(Beginning of Data to examine)

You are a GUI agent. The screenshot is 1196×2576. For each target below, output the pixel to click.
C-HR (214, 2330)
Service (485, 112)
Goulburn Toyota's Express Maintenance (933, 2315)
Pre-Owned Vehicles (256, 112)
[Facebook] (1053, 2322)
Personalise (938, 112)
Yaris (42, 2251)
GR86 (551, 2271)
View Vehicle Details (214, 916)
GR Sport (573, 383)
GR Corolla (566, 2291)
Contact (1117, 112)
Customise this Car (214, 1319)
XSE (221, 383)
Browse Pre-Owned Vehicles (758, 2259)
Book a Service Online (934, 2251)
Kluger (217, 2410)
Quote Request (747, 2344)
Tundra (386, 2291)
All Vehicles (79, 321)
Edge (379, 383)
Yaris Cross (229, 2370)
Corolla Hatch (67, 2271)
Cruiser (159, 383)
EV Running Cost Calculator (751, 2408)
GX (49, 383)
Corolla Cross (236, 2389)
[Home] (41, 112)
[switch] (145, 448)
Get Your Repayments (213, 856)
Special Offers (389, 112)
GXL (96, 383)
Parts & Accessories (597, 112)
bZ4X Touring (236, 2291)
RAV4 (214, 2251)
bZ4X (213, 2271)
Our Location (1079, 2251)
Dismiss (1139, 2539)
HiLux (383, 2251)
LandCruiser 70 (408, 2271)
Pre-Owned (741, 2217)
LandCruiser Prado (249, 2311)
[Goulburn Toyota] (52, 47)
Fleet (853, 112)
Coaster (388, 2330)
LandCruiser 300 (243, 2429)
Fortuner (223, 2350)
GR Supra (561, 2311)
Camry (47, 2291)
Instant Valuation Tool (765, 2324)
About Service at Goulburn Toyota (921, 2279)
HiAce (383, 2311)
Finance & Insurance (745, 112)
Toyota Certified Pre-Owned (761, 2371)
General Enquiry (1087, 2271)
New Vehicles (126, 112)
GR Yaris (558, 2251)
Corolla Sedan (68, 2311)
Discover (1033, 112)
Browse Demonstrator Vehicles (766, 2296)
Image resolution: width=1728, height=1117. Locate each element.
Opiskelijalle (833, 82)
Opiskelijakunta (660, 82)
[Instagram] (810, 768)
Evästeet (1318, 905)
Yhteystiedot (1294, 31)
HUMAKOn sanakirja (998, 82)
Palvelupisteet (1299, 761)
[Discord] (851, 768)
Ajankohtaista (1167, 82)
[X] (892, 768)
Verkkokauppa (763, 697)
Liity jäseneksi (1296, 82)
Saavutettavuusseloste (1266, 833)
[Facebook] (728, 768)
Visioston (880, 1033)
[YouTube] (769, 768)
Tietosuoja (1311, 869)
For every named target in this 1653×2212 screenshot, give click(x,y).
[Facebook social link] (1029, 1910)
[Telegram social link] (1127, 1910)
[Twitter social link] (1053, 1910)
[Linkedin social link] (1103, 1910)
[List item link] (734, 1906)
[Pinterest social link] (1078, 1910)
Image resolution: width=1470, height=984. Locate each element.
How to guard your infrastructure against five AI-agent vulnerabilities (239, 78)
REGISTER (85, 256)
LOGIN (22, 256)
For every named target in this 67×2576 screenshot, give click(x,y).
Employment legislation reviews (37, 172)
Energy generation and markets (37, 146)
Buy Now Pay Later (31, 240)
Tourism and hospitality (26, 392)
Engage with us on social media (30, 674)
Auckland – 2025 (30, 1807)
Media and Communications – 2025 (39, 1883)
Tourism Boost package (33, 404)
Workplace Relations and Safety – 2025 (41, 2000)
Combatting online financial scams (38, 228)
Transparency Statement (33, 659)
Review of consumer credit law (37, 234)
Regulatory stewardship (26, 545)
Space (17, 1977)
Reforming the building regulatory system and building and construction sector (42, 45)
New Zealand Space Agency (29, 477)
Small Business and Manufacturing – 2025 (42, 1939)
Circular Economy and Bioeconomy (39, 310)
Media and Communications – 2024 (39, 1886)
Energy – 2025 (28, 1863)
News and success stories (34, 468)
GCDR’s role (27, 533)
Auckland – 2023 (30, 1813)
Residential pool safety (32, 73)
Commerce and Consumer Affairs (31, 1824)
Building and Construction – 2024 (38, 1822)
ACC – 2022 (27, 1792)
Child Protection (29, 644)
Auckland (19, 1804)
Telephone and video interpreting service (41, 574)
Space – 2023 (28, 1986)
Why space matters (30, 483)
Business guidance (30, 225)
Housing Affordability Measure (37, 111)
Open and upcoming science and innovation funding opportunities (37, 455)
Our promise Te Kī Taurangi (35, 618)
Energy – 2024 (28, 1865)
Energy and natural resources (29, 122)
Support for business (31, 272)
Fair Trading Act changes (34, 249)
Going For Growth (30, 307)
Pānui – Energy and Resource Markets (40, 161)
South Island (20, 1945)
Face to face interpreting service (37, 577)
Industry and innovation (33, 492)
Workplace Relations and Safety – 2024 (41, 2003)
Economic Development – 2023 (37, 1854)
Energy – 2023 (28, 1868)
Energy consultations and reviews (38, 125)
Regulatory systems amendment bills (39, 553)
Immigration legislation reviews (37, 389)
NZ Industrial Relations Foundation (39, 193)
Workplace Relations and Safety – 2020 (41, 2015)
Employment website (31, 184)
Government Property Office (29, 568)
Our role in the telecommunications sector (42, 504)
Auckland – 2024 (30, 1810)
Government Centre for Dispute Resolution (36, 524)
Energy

(End of Data to examine)

◆ **Directions**: Answer with one number only: how many lines of the entries above include the word "width"?

◆ **Answer to the problem**: 2